David Asch, MD, MBA, a John Morgan professor at the Perelman School of Medicine and the Wharton School, and executive director of the Center for Health Care Innovation at the University of Pennsylvania in Philadelphia, pointed out that Americans spend the majority of their time outside the healthcare system, and that's where determinants of health unfold. And many of those Americans spend a large chunk of their waking time at work.

Asch said that to implement a successful program, it helps to first understand the psychological underpinnings that motivate people to make lasting change. UPenn implemented a program that tested one of those psychological motivators by placing employees into two groups -- those in the first group received an extra $1.40 per day that they walked at least 7,000 steps, while the second group had $1.40 taken away if they failed to walk 7,000 steps. The employees in the second group -- who faced having money taken away -- were 50 percent more likely to succeed.

An economist might not see the difference, said Asch, but a behavioral economist would recognize a central truth: People generally respond more to the potential of loss than of gain.

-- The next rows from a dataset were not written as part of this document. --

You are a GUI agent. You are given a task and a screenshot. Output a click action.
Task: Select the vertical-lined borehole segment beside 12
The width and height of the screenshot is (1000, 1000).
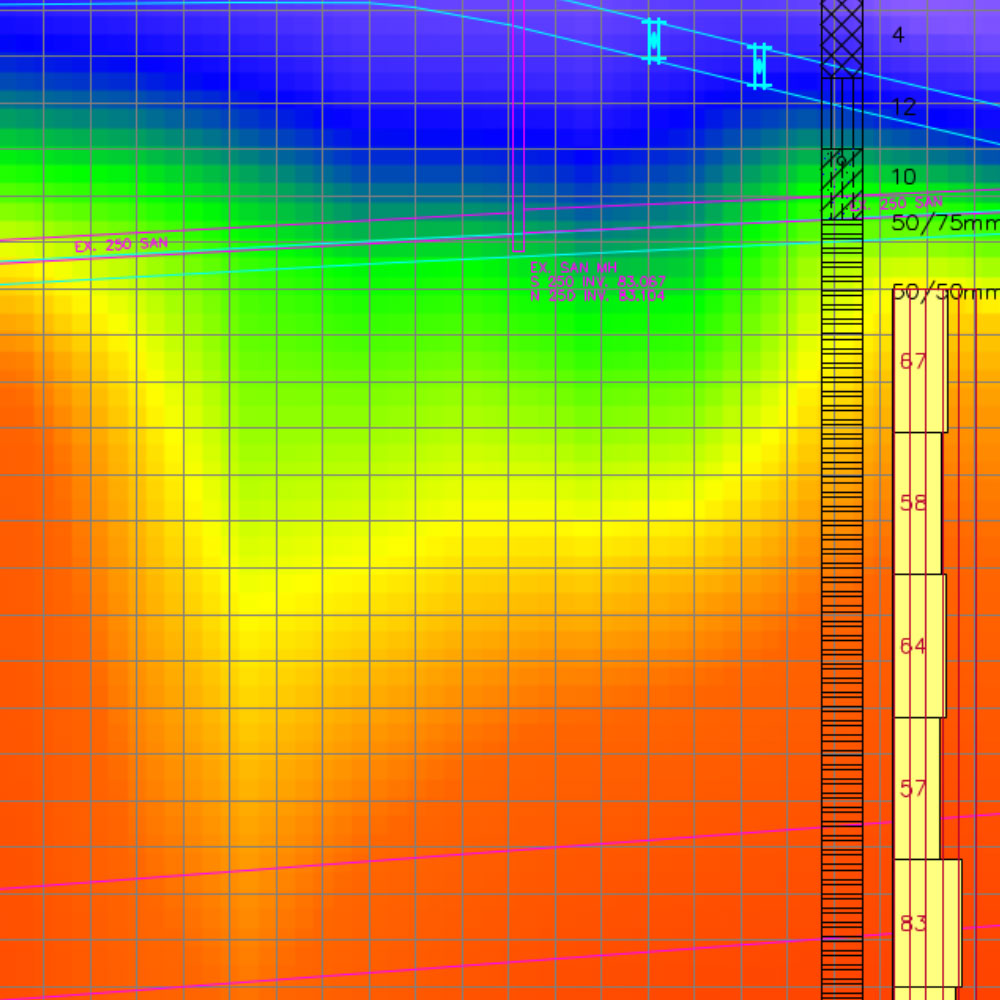(x=842, y=112)
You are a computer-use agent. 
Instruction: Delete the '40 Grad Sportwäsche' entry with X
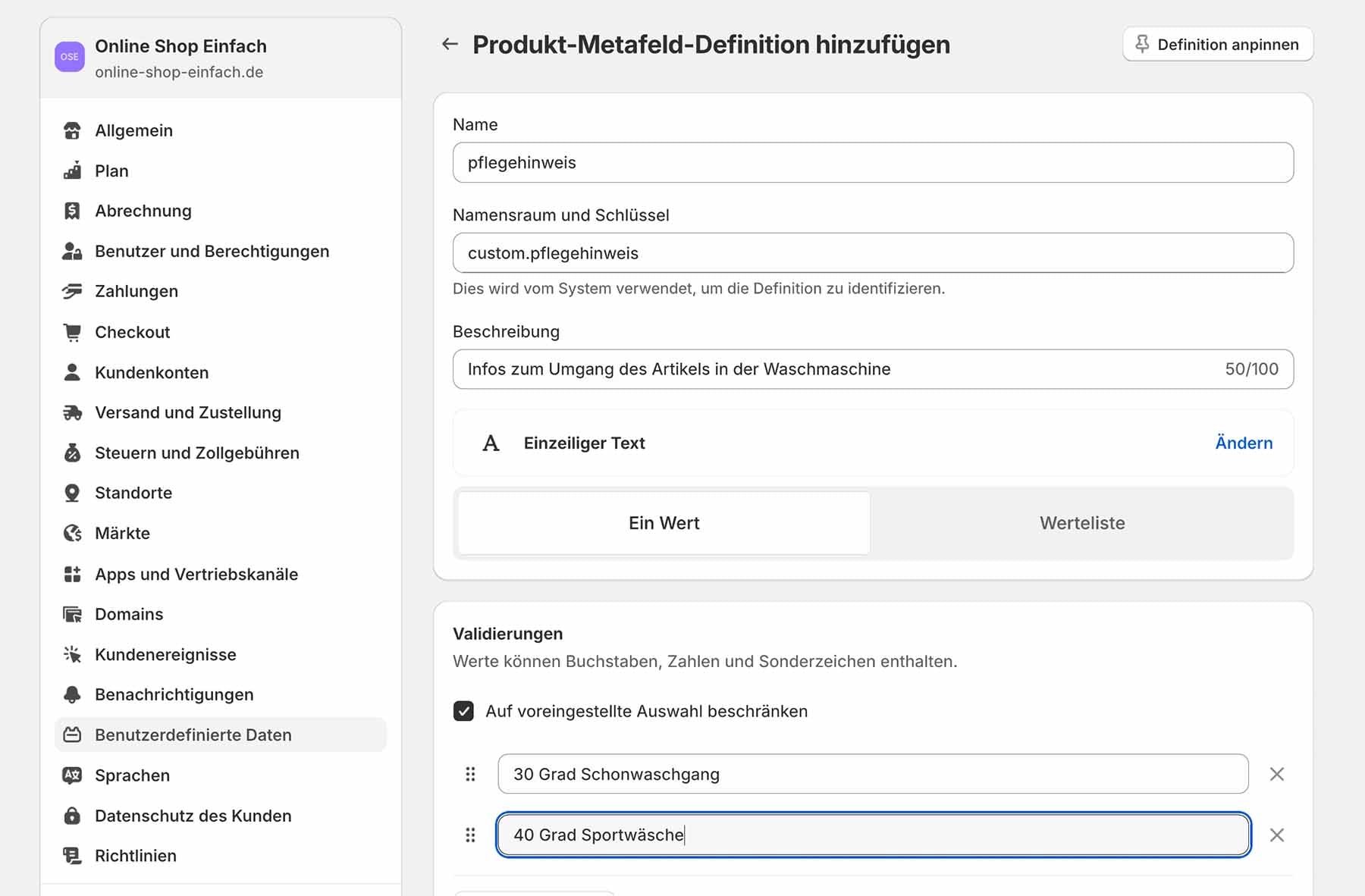(x=1277, y=835)
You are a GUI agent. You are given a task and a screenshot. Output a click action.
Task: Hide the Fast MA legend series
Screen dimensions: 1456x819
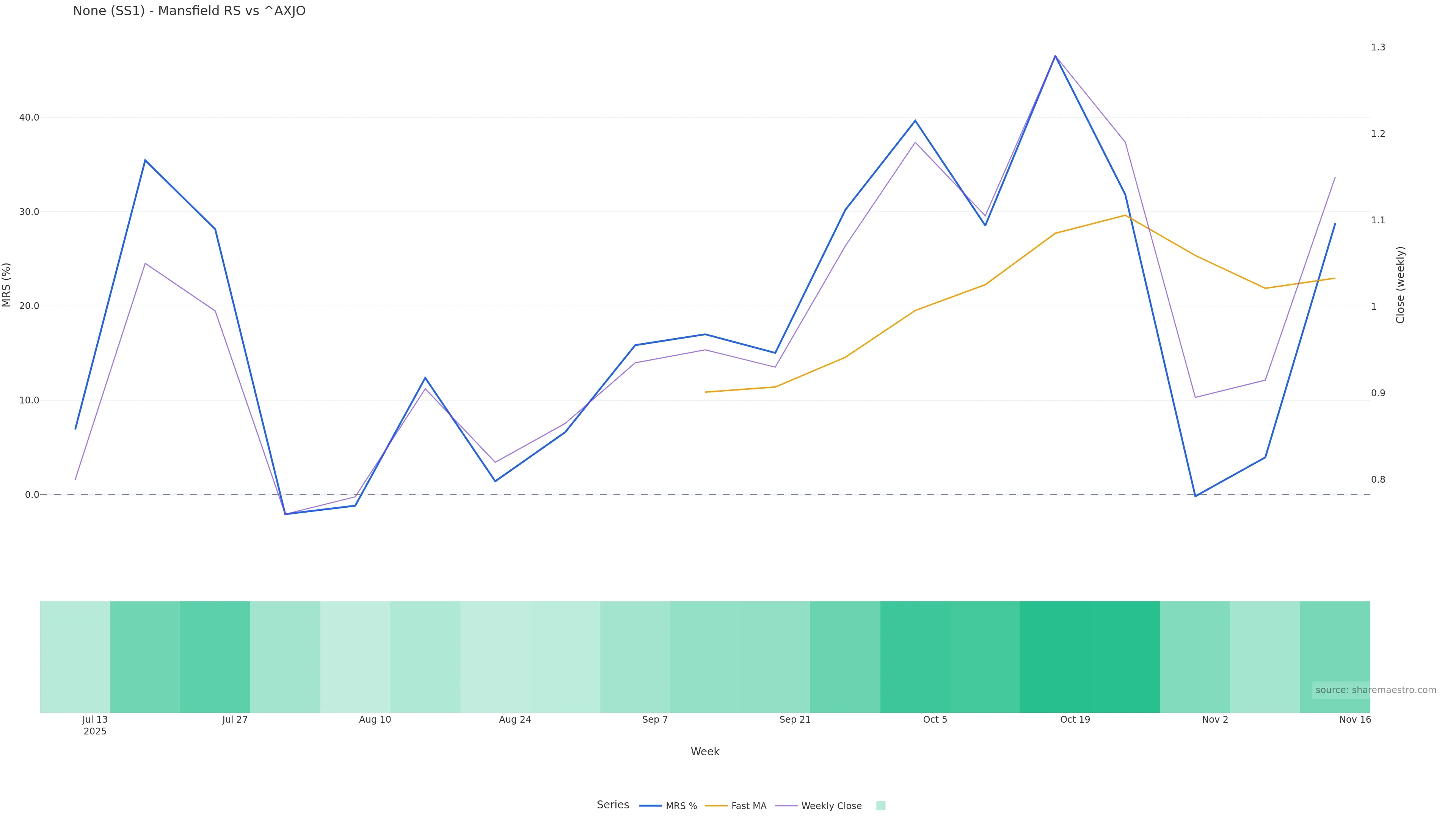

"Most large companies are using financial incentives to encourage healthy behavior … by adjusting premiums based on healthy behaviors," said Asch. "It doesn't work. There are modest financial benefits to employers and questionable benefits to patients." Success, he said, is more likely "to come from approaches that take the underlying psychology into mind. Those are the ingredients of successful programs."

Jennifer Mathis, director of policy and legal advocacy at the Judge David L. Bazelon Center for Mental Health Law in Washington D.C., stressed that wellness programs should be implemented in a way that takes into mind workplace protections such as the Americans with Disabilities Act.

"People with disabilities need these protections," said Mathis. The ADA, she said, created strict protections that allowed people to keep their health and wellness information private in the workplace.